§ **EXERCISE PROMPT**
Please print every record exactly as it stands, leaving out the pictures.

Collected data entries
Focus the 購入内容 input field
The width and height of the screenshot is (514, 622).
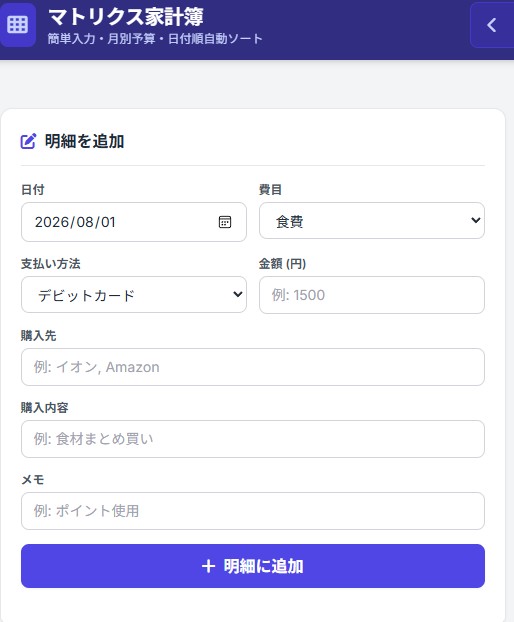253,439
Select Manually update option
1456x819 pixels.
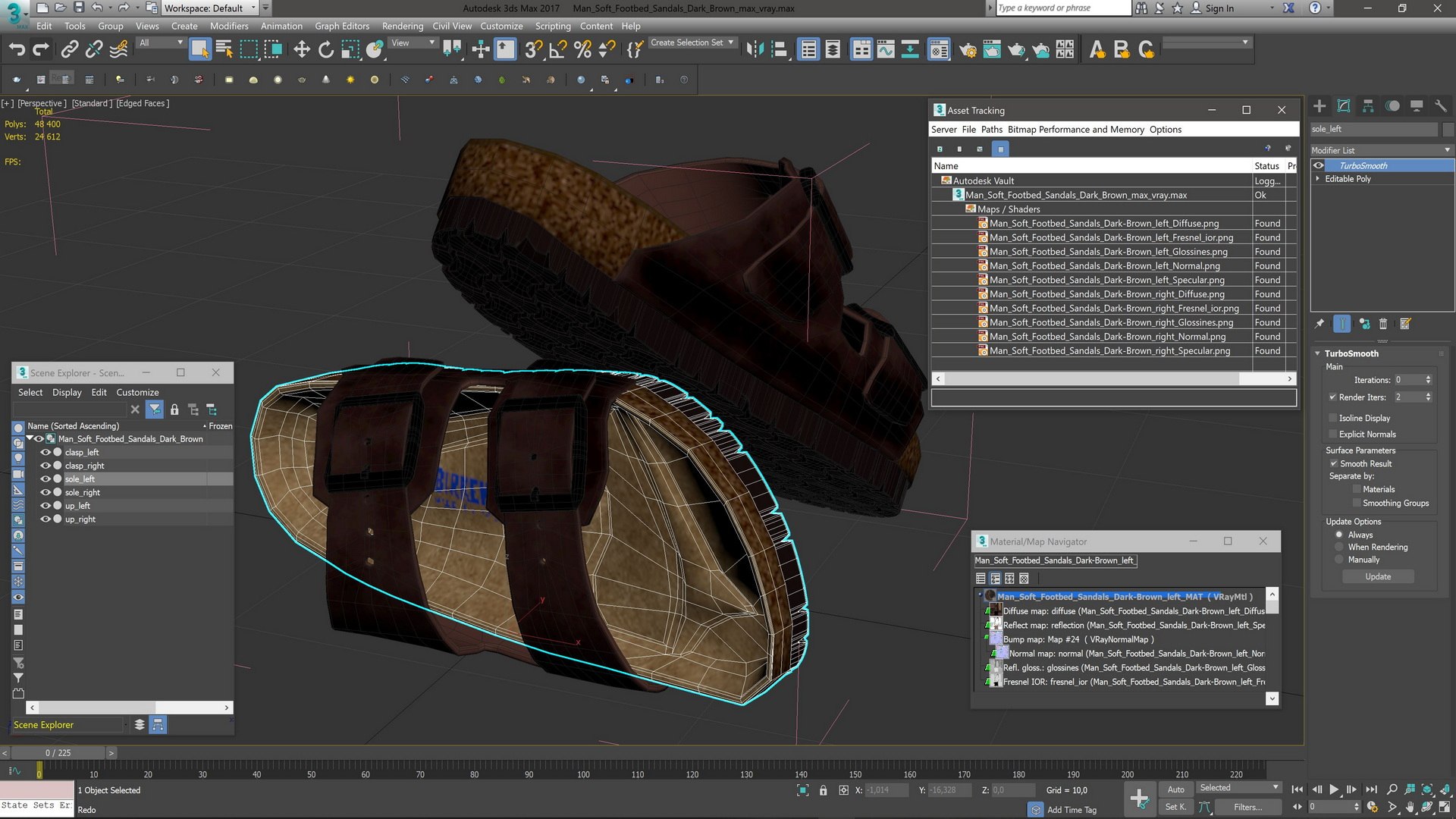point(1339,560)
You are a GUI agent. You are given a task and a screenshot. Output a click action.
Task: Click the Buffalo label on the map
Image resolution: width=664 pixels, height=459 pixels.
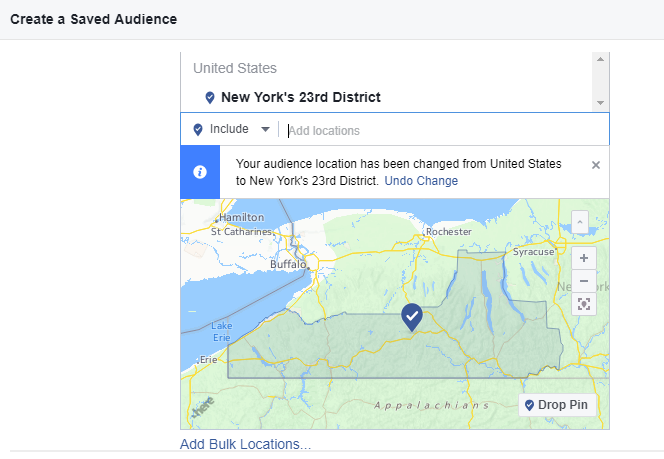[x=288, y=264]
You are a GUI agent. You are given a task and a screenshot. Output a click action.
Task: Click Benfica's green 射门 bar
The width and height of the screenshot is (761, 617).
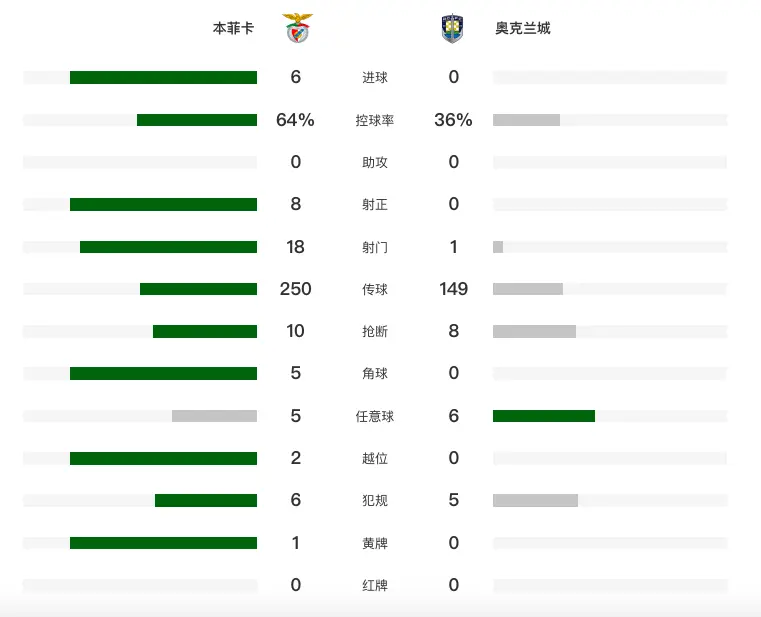pyautogui.click(x=168, y=247)
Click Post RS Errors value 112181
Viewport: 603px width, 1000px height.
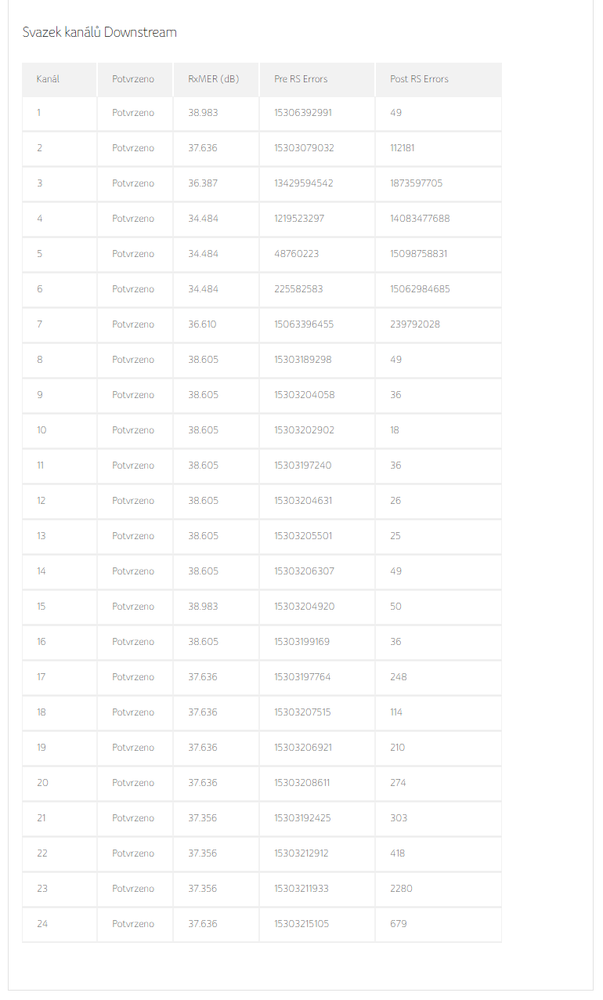402,148
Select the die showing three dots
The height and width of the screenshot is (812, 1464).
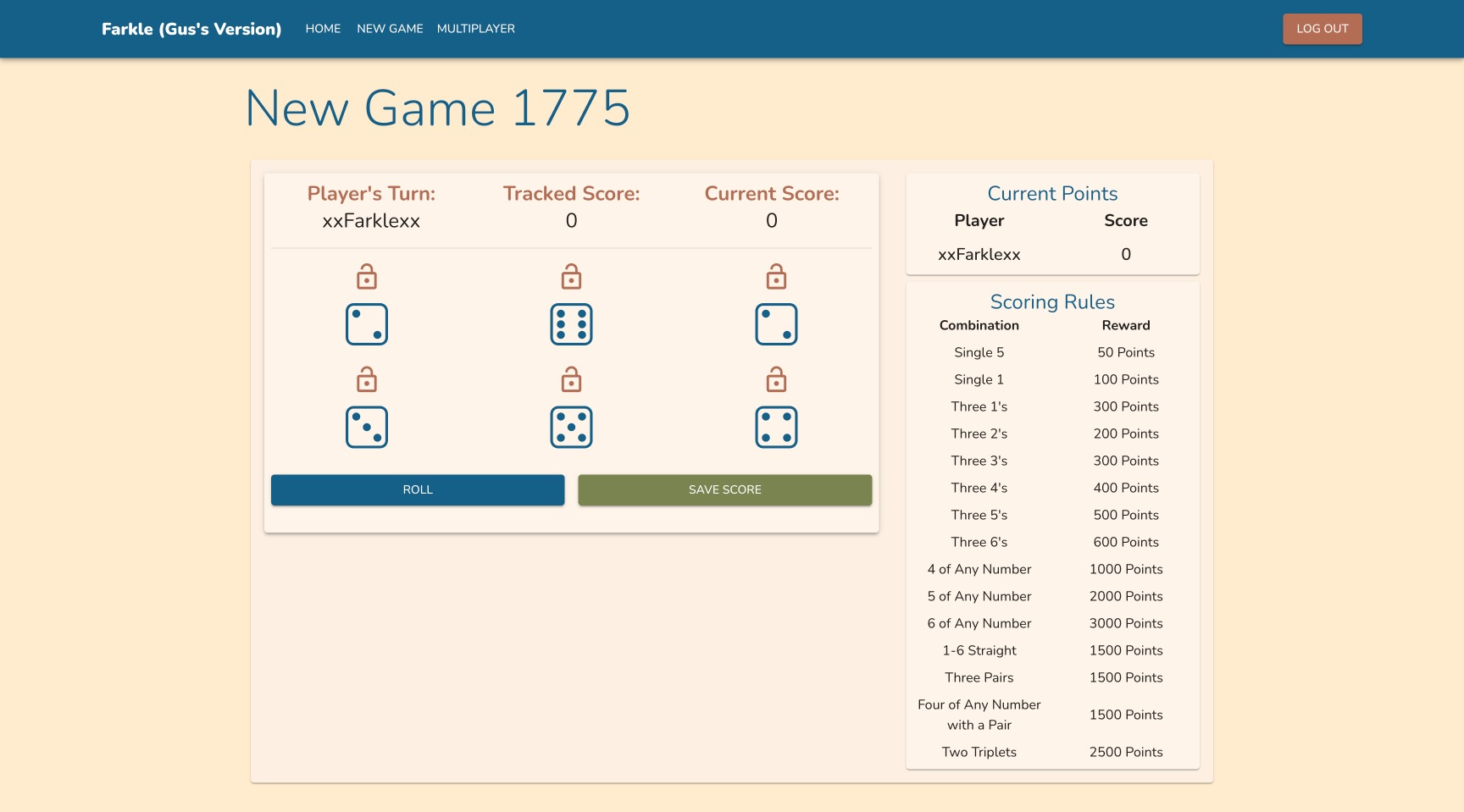367,428
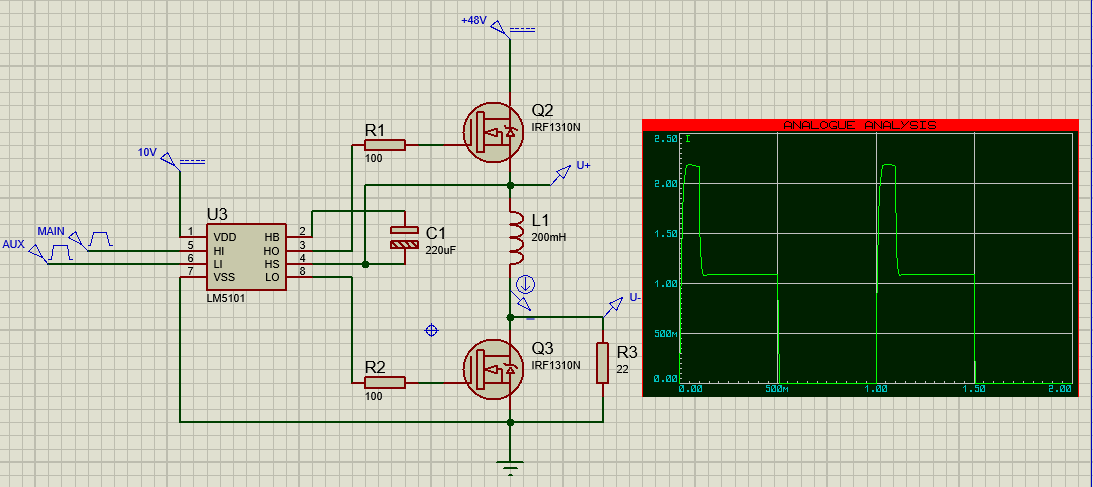Click the R1 resistor body
Image resolution: width=1093 pixels, height=487 pixels.
pos(384,145)
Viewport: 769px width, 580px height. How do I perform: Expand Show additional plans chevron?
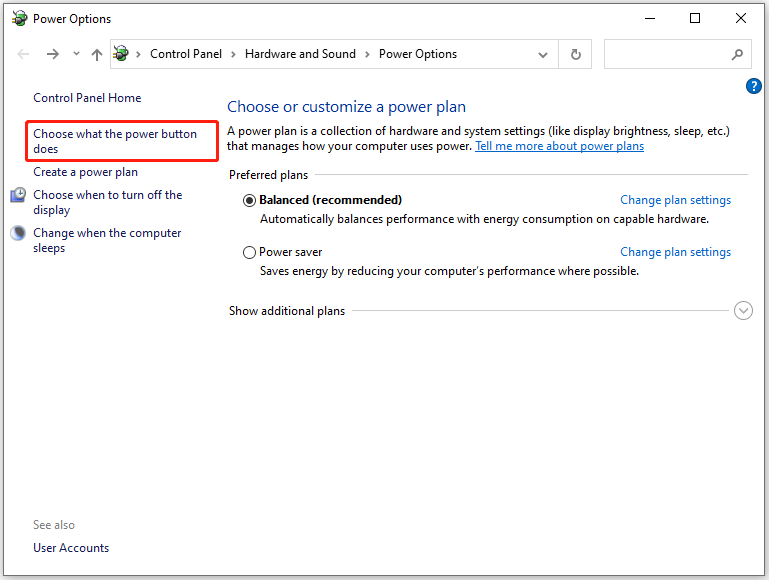pyautogui.click(x=743, y=310)
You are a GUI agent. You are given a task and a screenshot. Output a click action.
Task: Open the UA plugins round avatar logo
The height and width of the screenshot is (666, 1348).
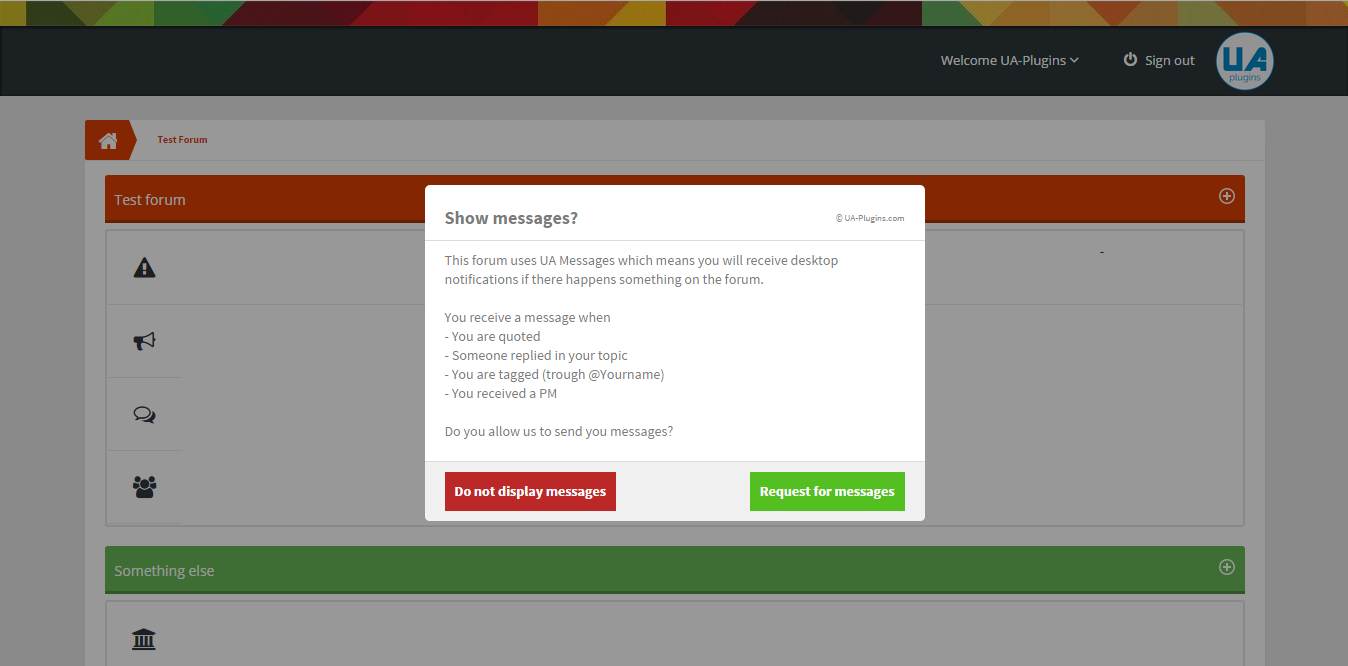point(1244,61)
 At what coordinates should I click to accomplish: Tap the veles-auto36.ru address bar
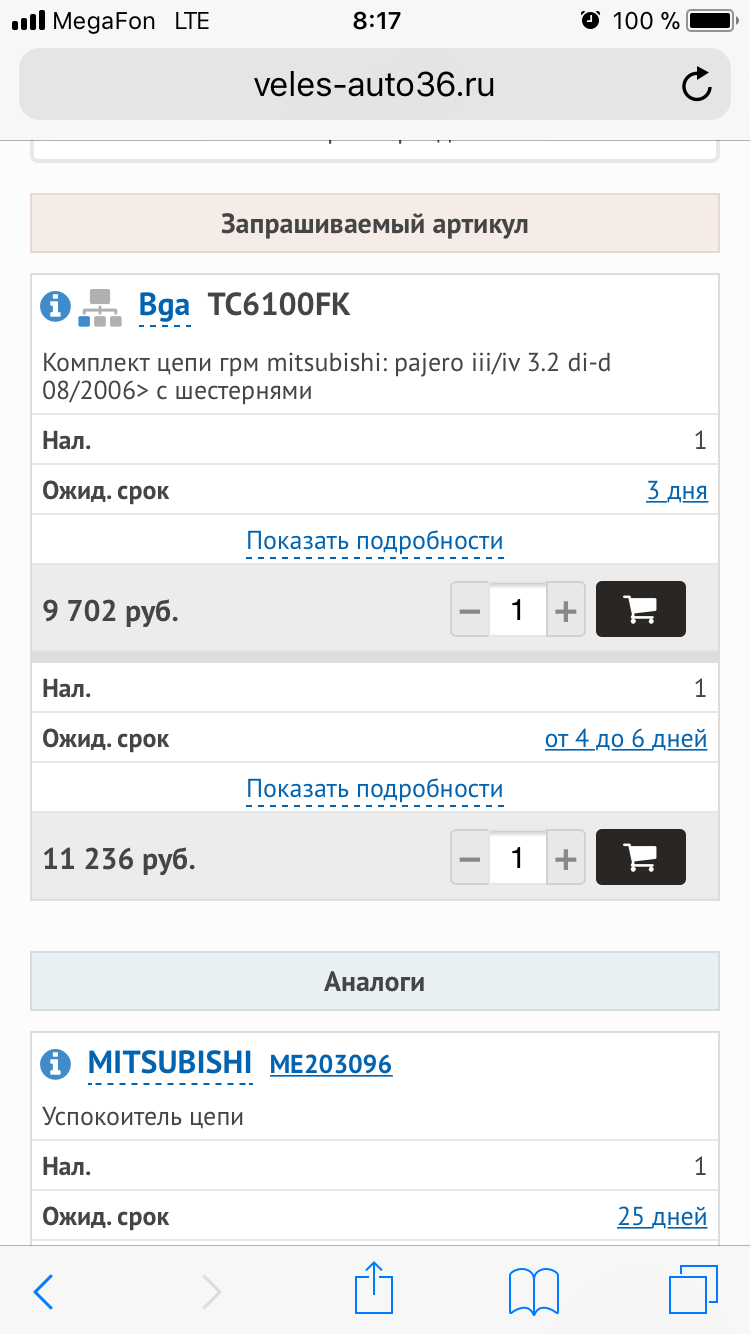374,86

§ **ANSWER SECTION**
Focus the 購入内容 input field
The width and height of the screenshot is (514, 622).
253,439
Select Manually update option
1456x819 pixels.
point(1339,560)
You are a GUI agent. You are given a task and a screenshot. Output a click action.
Task: Click the Buffalo label on the map
Image resolution: width=664 pixels, height=459 pixels.
[x=288, y=264]
You are a GUI agent. You are given a task and a screenshot. Output a click action.
Task: Click Benfica's green 射门 bar
The width and height of the screenshot is (761, 617).
pyautogui.click(x=168, y=247)
Click Post RS Errors value 112181
Viewport: 603px width, 1000px height.
402,148
Select the die showing three dots
The height and width of the screenshot is (812, 1464).
367,428
Click the R1 resistor body
Image resolution: width=1093 pixels, height=487 pixels.
pos(384,145)
Viewport: 769px width, 580px height. How do I perform: Expand Show additional plans chevron?
pyautogui.click(x=743, y=310)
You are a GUI agent. You are given a task and a screenshot. Output a click action.
Task: Open the UA plugins round avatar logo
The height and width of the screenshot is (666, 1348).
point(1244,61)
 At what coordinates should I click to accomplish: Tap the veles-auto36.ru address bar
374,86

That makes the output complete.